**Document:**

For Plutarch, the representation of virtus could itself engender virtue, and comparison could breed comparison. The mind was by nature an organ of discrimination predisposed to imitation. Plutarch continued: “Virtue in action immediately takes such hold of a man that he no sooner admires a deed than he sets out to follow in the steps of the doer.”[11]

The presentation of exempla thus appealed to men and women at the most fundamental level. On the mythological sarcophagi, such exempla were intended to evoke, by “the sense of delight they arouse,” comparisons between the dead and the ancient heroes.

They were heroes of many different kinds. For example, many died young in the Roman world, and interpretations—such as Pirro Ligorio’s—that identify the deceased with the mythical protagonist that graces his or her tomb certainly correspond with Roman ideas concerning a mors immatura.[12] A wide variety of sarcophagus representations demonstrates the readiness with which these ideas were given visual form. These conceptions appear perhaps most clearly on sarcophagi of the vita humana type that were adapted to the life of those who died young. On these reliefs, scenes of childbirth and education necessarily replaced those symbols of adult accomplishment that death had denied, such as marriage, the cultivation of the Muses, or the performance of religious rites and sacrifices.[13]

The mythological repertory was also adapted specifically for the sarcophagi of the young dead. This is apparent in the case of a child's sarcophagus in Rome that represents the myth of Prometheus, where the dead child is celebrated by analogy to the miniature “first man” molded by the hero and endowed with the stolen fire of life.[14] In this instance as in others, the analogy between the individual buried within the sarcophagus and the mythological protagonist depicted on its front is underscored by the small scale of the casket, large enough solely for the body of a child. Similarly clear visual references are made to a mors immatura on other reliefs, where putti enact the roles of mythological heroes—Meleager or Cupid and Psyche, for example. In such instances the young dead are endowed, as if by proxy, with the virtus that death has refused them the opportunity to acquire in life.[15]

Just as the virtus of the ancient heroes could be appropriated for the young, so too could they be for the old. While old age, with the infelicities of physical appearance it brings, might seem to render identification with a youthful hero less apt, a youthful theme might nevertheless be chosen even in later years, as can be seen on certain sarcophagi whose mythological protagonists bear portraits (Figs. 1 and 2). Indeed, one might complain that death at any age is immatura.[16]

The monuments themselves demonstrate that facile comparisons between the real life of the deceased and the mythic life of the heroes represented on the sculpted caskets have little to recommend them. For as Ligorio himself realized, the myths functioned on the sarcophagi as conventional symbols of virtus—and as conventional symbols they were available to be appropriated by one and all. An old man might portray himself as the young Dionysos (Fig. 3), or a woman could be buried in a sarcophagus that prominently displayed the sleeping figure of Endymion (see Fig. 29).

**Stated task 1:** Find every line in the listing that contains the string "badge" and copy each one in full.
The text above and the listing that follows are unrelated pieces of material.

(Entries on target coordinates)
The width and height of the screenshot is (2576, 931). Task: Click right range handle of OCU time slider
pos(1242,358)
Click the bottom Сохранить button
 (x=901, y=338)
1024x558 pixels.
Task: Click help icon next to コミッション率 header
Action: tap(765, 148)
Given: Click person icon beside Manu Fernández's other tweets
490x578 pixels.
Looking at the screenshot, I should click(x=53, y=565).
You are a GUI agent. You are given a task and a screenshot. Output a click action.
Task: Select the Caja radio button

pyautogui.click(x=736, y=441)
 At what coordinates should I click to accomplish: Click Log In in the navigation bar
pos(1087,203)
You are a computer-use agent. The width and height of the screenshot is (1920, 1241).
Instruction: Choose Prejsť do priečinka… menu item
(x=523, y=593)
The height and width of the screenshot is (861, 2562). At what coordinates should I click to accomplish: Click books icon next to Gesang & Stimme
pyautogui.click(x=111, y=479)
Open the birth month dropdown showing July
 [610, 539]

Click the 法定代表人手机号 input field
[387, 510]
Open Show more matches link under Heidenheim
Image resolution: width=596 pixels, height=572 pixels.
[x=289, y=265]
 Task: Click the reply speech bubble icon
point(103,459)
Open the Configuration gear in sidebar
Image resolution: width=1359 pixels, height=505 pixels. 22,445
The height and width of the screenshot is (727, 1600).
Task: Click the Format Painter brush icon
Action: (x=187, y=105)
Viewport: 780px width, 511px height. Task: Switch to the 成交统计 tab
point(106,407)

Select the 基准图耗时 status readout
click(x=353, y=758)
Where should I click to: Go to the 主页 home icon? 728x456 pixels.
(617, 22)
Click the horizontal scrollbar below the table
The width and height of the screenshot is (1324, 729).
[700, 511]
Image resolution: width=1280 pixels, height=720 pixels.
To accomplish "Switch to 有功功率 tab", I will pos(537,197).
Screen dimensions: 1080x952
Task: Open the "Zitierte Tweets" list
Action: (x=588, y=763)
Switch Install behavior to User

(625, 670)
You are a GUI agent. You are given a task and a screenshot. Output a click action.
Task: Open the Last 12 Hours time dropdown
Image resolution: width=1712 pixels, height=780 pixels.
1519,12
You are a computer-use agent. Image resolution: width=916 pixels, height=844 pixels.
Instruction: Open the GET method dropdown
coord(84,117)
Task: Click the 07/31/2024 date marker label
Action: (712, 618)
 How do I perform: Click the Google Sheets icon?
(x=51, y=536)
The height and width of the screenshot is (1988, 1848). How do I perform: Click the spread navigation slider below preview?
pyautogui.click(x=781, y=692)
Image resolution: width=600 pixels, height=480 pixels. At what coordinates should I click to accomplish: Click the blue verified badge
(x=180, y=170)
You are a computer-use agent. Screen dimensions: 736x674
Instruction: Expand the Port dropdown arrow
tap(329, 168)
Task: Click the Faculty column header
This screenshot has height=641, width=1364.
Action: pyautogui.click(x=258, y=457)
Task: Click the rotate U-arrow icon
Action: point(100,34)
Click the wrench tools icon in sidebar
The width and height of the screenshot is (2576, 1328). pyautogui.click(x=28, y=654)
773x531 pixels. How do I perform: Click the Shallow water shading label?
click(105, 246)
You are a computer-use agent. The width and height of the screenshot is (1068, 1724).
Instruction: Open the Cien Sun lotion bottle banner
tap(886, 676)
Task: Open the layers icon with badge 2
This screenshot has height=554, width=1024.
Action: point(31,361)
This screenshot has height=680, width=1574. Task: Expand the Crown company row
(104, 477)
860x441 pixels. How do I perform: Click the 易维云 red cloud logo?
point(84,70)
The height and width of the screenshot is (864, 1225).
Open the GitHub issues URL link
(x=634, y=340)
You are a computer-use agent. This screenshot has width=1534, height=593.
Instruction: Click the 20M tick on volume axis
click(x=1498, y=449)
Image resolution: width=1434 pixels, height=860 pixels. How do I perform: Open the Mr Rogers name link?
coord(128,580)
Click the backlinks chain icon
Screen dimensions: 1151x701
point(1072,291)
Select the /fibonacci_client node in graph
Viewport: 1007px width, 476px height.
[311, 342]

**Stated task 2:** From the text on Roman sarcophagi, list the symbols of adult accomplishment that death had denied the young.

**Result 1:**
Image resolution: width=600 pixels, height=480 pixels. At what coordinates should I click to accomplish: Click the blue verified badge
Task: Open the layers icon with badge 2

**Result 2:**
- Marriage
- The cultivation of the Muses
- The performance of religious rites and sacrifices